Harmony's amber eyes moistened slightly. She choked back something bitter and gently stroked the calming elder's cheek. “I'm starting to.” She painfully smiled. “Because a pony like you—however briefly—had faith in the first place. Where I come from, Ms. Smith, a living pony's faith like that could light my path for years.” The pegasus took a deep breath, blinked her eyes towards the ceiling of the porch until they were once more dry. She desperately murmured, “Please... please continue to trust me, Ms. Smith. I will make things work out. I may not know how yet, but time is on my side—on our side, in ways that neither of us can begin to guess, much less need to.” She cleared her throat and smiled with sudden bravery. “Your family has given so much to the Earth.
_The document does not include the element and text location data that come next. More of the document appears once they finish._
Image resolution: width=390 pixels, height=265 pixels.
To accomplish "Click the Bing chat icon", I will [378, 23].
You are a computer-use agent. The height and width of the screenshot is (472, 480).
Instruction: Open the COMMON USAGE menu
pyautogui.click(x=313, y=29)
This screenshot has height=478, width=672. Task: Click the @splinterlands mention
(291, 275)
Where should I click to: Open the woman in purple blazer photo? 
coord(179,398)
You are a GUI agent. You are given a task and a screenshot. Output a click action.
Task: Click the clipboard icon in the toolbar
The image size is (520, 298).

Could it be possible that the Earth has given you me?”

Granny Smith had suddenly been drawn to the moist pools blinking before her. She reached a hoof out and stroked the unblemished coat of the pegasus' foreleg. “I had always dreamt of a gift... but never in such heavenly packaging.” She smiled like the proud mother she once was—and forever would be. “It's a wonder to be alive, child.”

The last pony blinked away the flames of the future and whispered, “I'll make sure of it.”